Surrounded by bullet holes and photos of bloodied reporters, newspaper editor M.V Kaanamylnathan readied Friday for an historic visit by British Prime Minister David Cameron to Sri Lanka's former war zone.

Sitting in his home in Jaffna, Kaanamylnathan had a simple message for Cameron, who is leaving a Commonwealth summit and heading north to shine a spotlight on Colombo's alleged abuses against ethnic minority Tamils.

"One, we are suffering as a press and the rights of our readers are still suffering even after the war," Kaanamylnathan said he would tell Cameron, as his staff posted photos of their reporters beaten by security forces over the years to the walls.

"This needs to be told to the international world," the editor told AFP.

"Everyone is pretending that everything is okay, that Tamils have equal rights, but it's not true."

Cameron, who will become the first foreign leader to visit Jaffna since Sri Lanka won its independence from Britain in 1948, is to visit the Tamil newspaper's offices and the editor's home in the same compound.

The newspaper Uthayan ("The Sun") has a long history of coming under deadly attack by security forces because of its reporting of alleged abuses during the war.

The conflict, in which more than 100,000 people were killed, ended in May 2009 in an onslaught against the Tamil Tiger rebels on their last stronghold, but that did not signal an end to the paper's woes.

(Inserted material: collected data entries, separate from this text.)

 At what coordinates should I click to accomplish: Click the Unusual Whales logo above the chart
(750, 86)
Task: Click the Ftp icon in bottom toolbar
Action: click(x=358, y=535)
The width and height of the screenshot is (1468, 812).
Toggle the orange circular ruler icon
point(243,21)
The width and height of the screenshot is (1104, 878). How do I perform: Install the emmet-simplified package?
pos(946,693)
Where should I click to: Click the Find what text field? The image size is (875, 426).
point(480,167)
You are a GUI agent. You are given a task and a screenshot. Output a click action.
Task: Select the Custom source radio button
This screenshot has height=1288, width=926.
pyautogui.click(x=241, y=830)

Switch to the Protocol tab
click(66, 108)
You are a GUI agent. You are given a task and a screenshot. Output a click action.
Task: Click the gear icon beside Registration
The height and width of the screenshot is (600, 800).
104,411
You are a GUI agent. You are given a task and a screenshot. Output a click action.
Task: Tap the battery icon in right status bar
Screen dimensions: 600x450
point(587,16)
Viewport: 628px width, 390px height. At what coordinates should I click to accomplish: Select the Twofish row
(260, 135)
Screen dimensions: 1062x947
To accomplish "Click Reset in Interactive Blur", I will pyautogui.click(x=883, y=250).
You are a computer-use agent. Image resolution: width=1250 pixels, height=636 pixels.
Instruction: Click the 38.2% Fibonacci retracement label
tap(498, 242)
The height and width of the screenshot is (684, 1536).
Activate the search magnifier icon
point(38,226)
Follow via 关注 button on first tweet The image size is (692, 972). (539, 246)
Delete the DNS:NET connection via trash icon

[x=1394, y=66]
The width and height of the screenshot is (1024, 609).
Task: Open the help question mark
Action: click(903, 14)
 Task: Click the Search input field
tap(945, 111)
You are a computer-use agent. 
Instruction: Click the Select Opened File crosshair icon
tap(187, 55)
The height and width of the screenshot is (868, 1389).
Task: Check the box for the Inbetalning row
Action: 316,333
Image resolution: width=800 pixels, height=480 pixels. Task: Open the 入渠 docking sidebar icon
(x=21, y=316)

As recently as April, its printing presses were torched while Kaanamylnathan himself was attacked in 2001.

"We expect the prime minister's visit will not make a change to the government's and the paramilitaries' attitudes towards us," he said in his lounge room, which still has bullet holes from yet another attack.

During his short visit, Cameron is also expected to meet the chief minister of Sri Lanka's northern province, a Tamil who won provincial elections earlier this year.

A short distance from Jaffna's town library, where the meeting is set to take place, about 100 mainly women, whose relatives went missing during and after the war, are gathering to hold a peaceful protest.

Among them is Subalashimi Tharshan, who hopes the prime minister's visit will force Sri Lankan President Mahinda Rajapakse's Sinhalese-majority government to finally tell the women the fate of their sons and fathers.

"The government should be answerable for what they have done. International people coming here must pressure the president to tell us where they are," she told AFP clutching a large photo of her son Rajathurai.

Tharshan, 48, travelled some 100 kilometres (62 miles) by private bus from Mannar in the north for Cameron's visit, while other women also came from neighbouring districts.

She said her son was recruited as an 18-year-old to fight alongside the Tigers in 2007. He was held in a northern military-run camp after the rebels were defeated in 2009, but has not been seen or heard of since.

She said she was not scared of retribution by the military which still has a large presence in the north four years after the end of the war, despite fears plain-clothed officers will be present at the protest.

"We are not afraid. They have taken our children, what can they do?" she said, her voice breaking, as women sat nearby in the dirt outside a Hindu temple.

Emmanuel Sebamali, a Catholic priest who has organised the protest, said he wanted Cameron to meet those still carrying the daily burden of the war's legacy.

"We want David Cameron to see the suffering of our people, hear about the human rights violations ... and the killings," he told AFP.